Probably the hottest topic most companies are talking about and still struggling with: machine learning. AI, Data Science, algorithms. self-drivng cars. What?! It can hard to figure out what’s really going on as a product manager in this field that will power a lot of use cases in the future.
This is the machine learning guide for product managers.
Want to end the confusion and get a kickstart as a manager on the basics of machine learning within 5 minutes? You’ve come to the right place!
What is Machine Learning?
Machine learning (ML) is a specific field that powers what the public knows as Artificial Intelligence (AI). Machine learning is the science behind structuring and classifying data in order for the data to be understood and used in a certain use case.
Machine learning is more about data than complex models. The best analogy would be trying to educate a small child what bunnies are as a parent. You’ve seen a child been taught from a book like this:
That’s basically what Machine Learning is: you try to teach an interpreter (= machine instead of a child) how to interpret given data. Next time it encounters such data, it can process it.
The biggest difference: Machines are a billion times faster than humans in learning anything.
For it to be Artificial Intelligent, it must Machine Learn first.
What makes Machine Learning so unique?
This is where you need to understand a bit of computer science. All code or traditional algorithms your developers are writing are strictly sequenced in execution. The outcome of the code has already been determined upon creation. Like code for user login, showing a blog post or searching for a hotel. Code which always returns expected output is called deterministic code.
But what about if I ask a computer to pick something randomly? That’s different, right? Wrong. Although we interpret it as random, a computer needs exact instructions. The algorithm behind that random picking is still very much sequenced but has a few ways to pick something ‘random’ from a given amount of options. The outcome is therefor determined but may vary in a range of values. This is called semi-deterministic code.

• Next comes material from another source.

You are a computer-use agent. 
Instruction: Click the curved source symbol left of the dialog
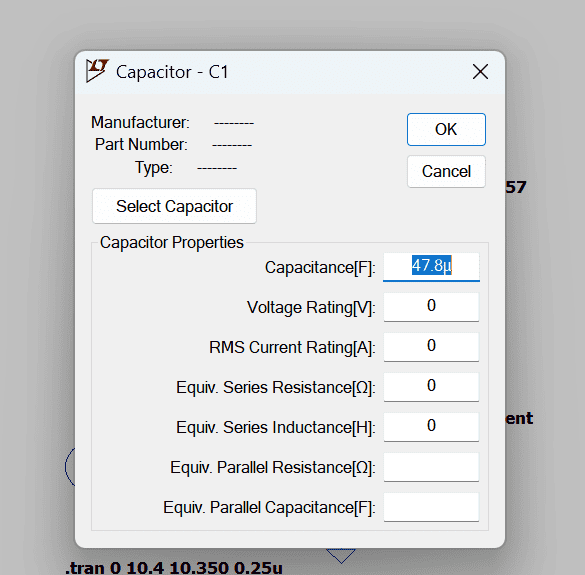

That’s how everything worked for every program and computer for a long time. Everything was in our control because of the deterministic element.
Machine learning is unique because it’s non-deterministic and goes beyond our own control. The sequence of decision making is not obvious upfront, interpretation of data can change and it’s only possible to determine the outcome with very low (or zero) certainty upfront based on the given dataset and given computational footprint.
How does Machine Learning actually learn?
Back to the analogy of teaching a child about bunnies from a book. How does a machine actually learn? There are two ways to teach a machine here:
This type of learning looks like our analogy. You give the machine data (like pictures of bunnies) and tell it what it is (it’s a bunny). Like a parent pointing at the picture and telling the child what animal it is. A computer actually doesn’t know it is a bunny, it classifies it something that is labeled a bunny. The machine recognizing it is actually called classification.
When it gets new data, it can tell you when pictures without any information are bunnies or not based on the previous data it was taught/trained on.
In the real world it is applied to more advanced use cases: like stock-market pricing based on historical data and predicting future events (like possible pricing fluctuations).
Another example: Your Gmail messages are also handled by machine learning to recognize spam and prevent future spam mail to your mailbox. Keeping your inbox clean. Thanks ML!
Unsupervised learning is like giving the kid a book and the parent not saying a word about what it is looking at. It needs to figure it out by itself. In this case, a machine will look for commonalities. It means it will look for features or attributes that the pieces of given data have in common, like the shape of the bunny.
This method of learning is probably more preferred because of one thing: most data in this world is not labeled in a way to tell a computer what it is to teach it. The real value is when a machine can figure it out for you. That’s where this method comes in.
Bonus: Transfer learning
This is the most complex method and I would consider it more experimental as it is not that common in practice. Transfer learning is really worth mentioning because it solves a big problem training a ML model:
What if I want to classify something (like pictures where birds should be recognized) but I don’t have a big-enough dataset (= a huge set of pictures already correctly labeled as birds) to teach a machine to recognize them?
The answer: you give the model a dataset that is similar to your actual problem to solve first (recognizing bunnies) and then apply it to your actual problem (recognizing birds). So you transfer the model from training to actual deployed application.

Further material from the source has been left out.